The overuse of drugs like Nexium isn't a new problem. For years, doctors prescribed COX-2 inhibitors like Vioxx and Celebrex, though they worked no better than Tylenol and ibuprofen. Pediatricians use antibiotics to treat almost half of all kids with colds, though the powerful drugs do no good and drive up the number of resistant microbes. Can we really blame the drug companies for these messes? Malcolm Gladwell, writing on the prescription drug crisis, notes, "For sellers to behave responsibly, buyers must first behave intelligently." For many adults with heartburn and for many babies with colic, doctors regularly write useless prescriptions and insurers happily pay to fill them.

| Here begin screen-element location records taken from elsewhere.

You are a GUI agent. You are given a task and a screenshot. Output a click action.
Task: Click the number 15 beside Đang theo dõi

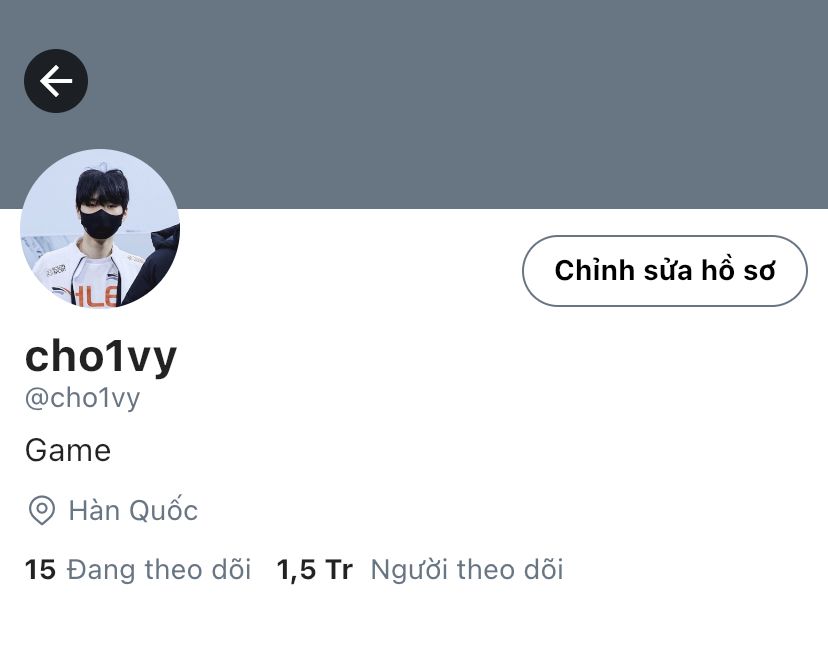click(x=40, y=570)
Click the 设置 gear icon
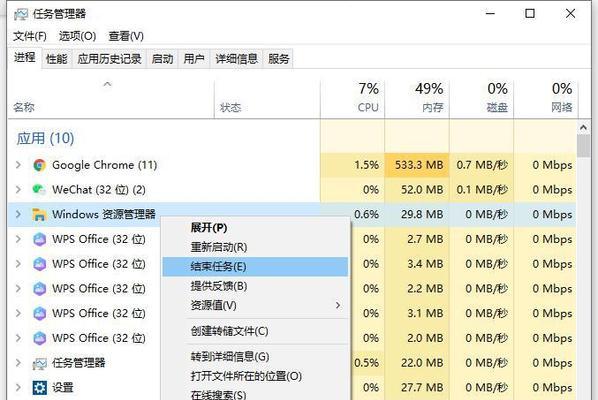The width and height of the screenshot is (598, 400). coord(40,387)
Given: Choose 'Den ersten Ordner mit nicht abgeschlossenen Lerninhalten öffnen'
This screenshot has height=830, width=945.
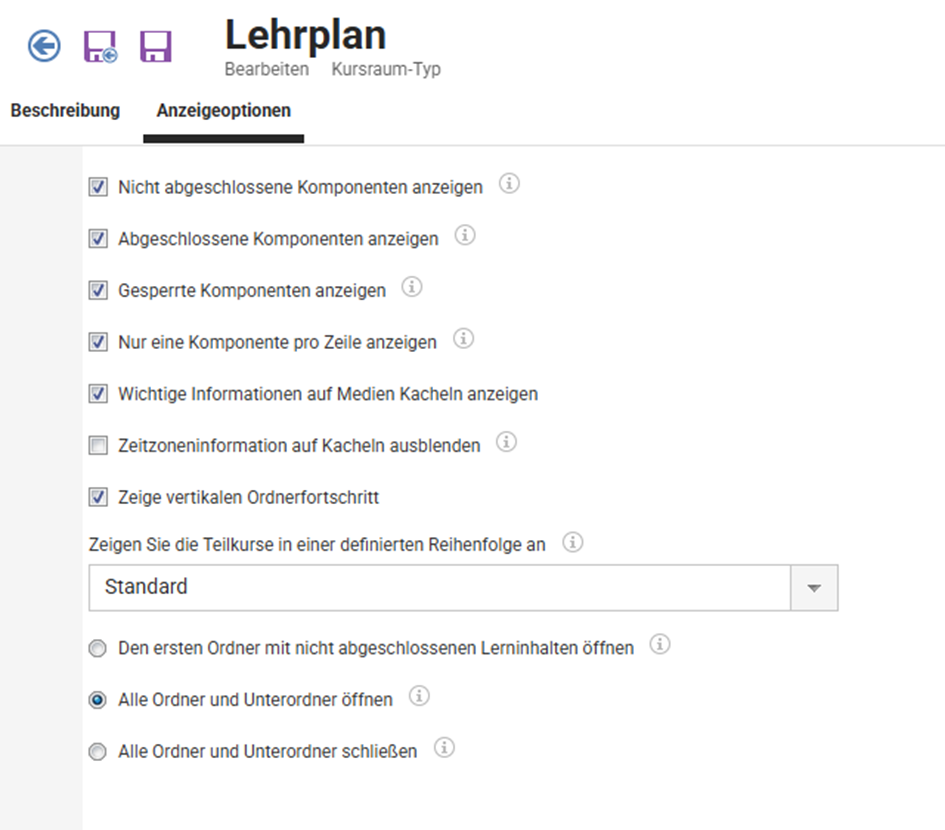Looking at the screenshot, I should point(97,648).
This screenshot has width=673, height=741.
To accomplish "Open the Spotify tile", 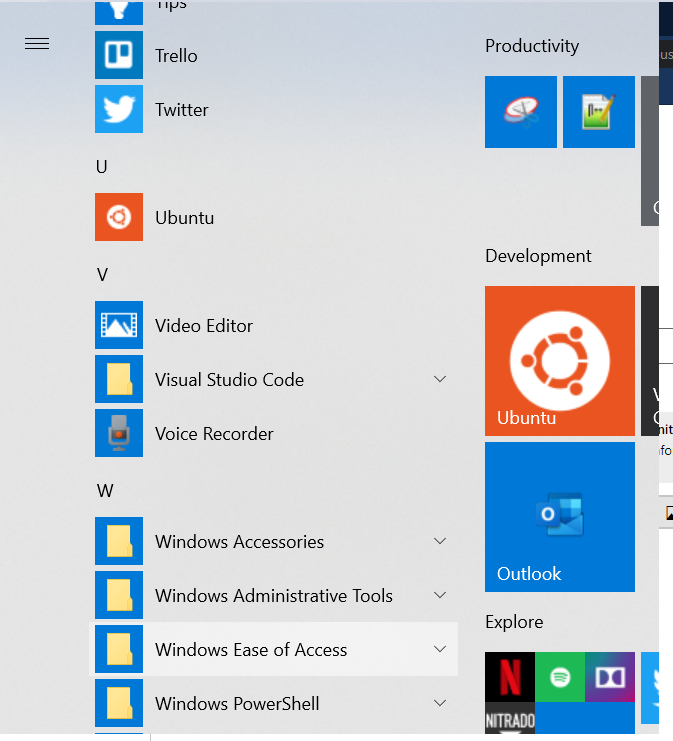I will click(x=560, y=677).
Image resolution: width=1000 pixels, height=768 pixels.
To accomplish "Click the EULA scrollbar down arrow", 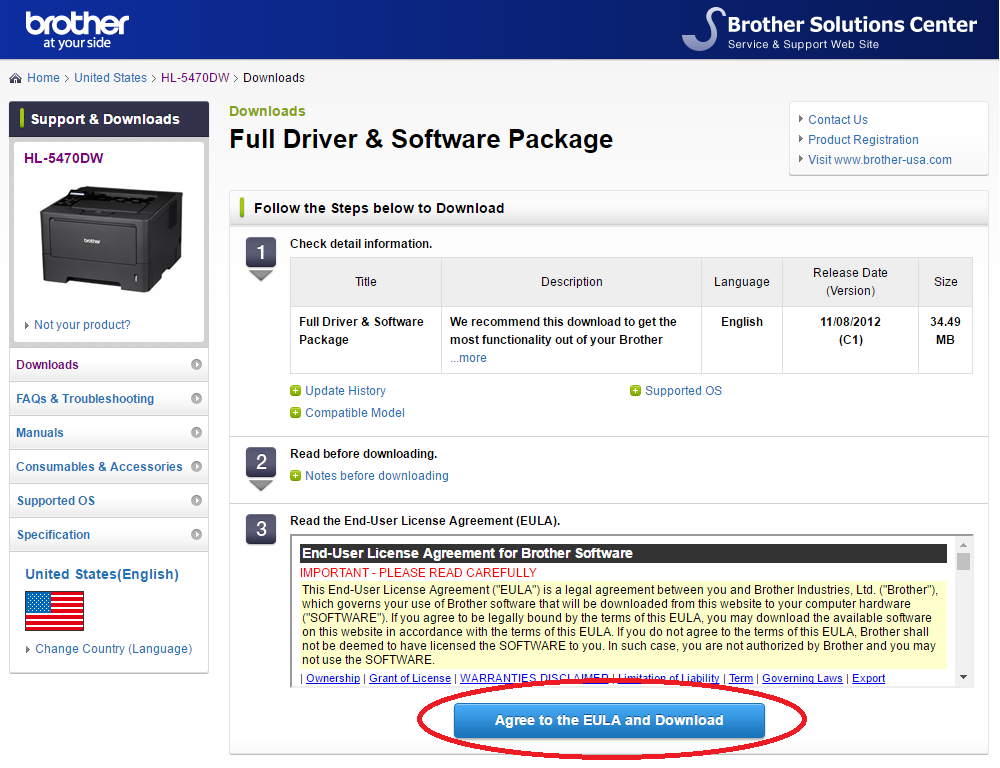I will pyautogui.click(x=964, y=677).
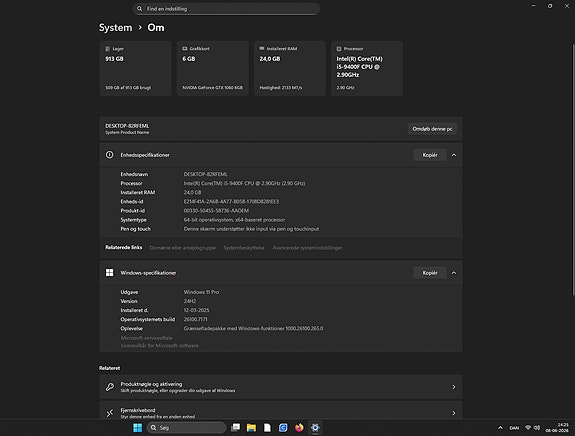
Task: Launch Firefox from the taskbar
Action: (299, 428)
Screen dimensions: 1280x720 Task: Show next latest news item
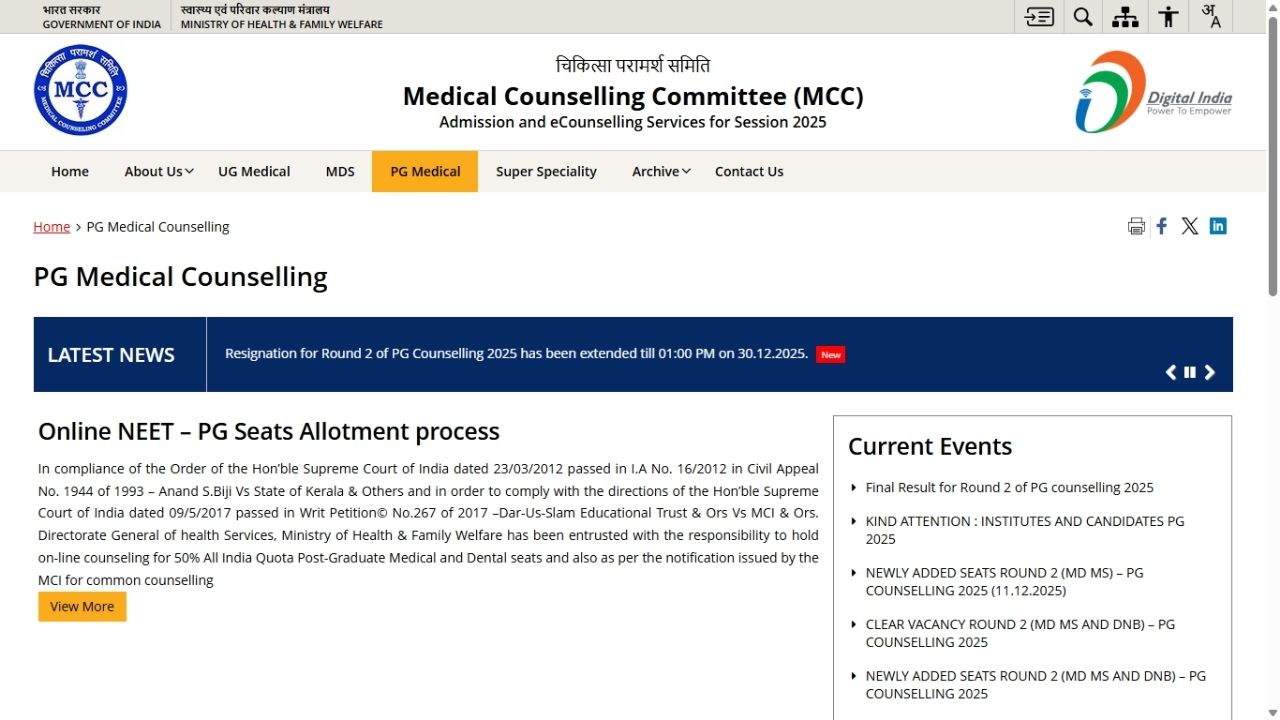(x=1209, y=371)
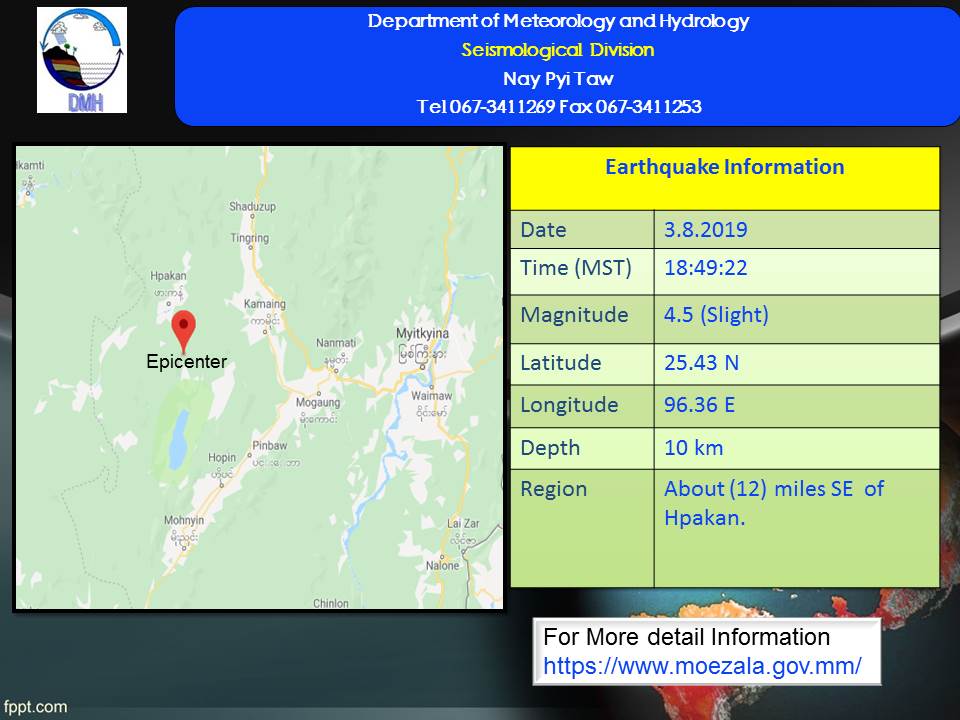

That's the little-known secret of drug expenses. Our nation's drug bill has are risen not because the drugs cost more: Only one-third of the 9 percent annual jump comes from higher prices. The truth is that grown-ups and now babies are simply taking more pills. This situation will persist until health insurers, who inexplicably cough up billions of dollars for me-too drugs like Nexium, demand value for their outlays.

In the meantime, the next time your pediatrician suggests Nexium, Prilosec, or Zantac for your baby's mild spit-ups, ask her to explain their necessity better. Tell her you don't need any fancy pills. You would prefer a far more powerful therapy—words of explanation.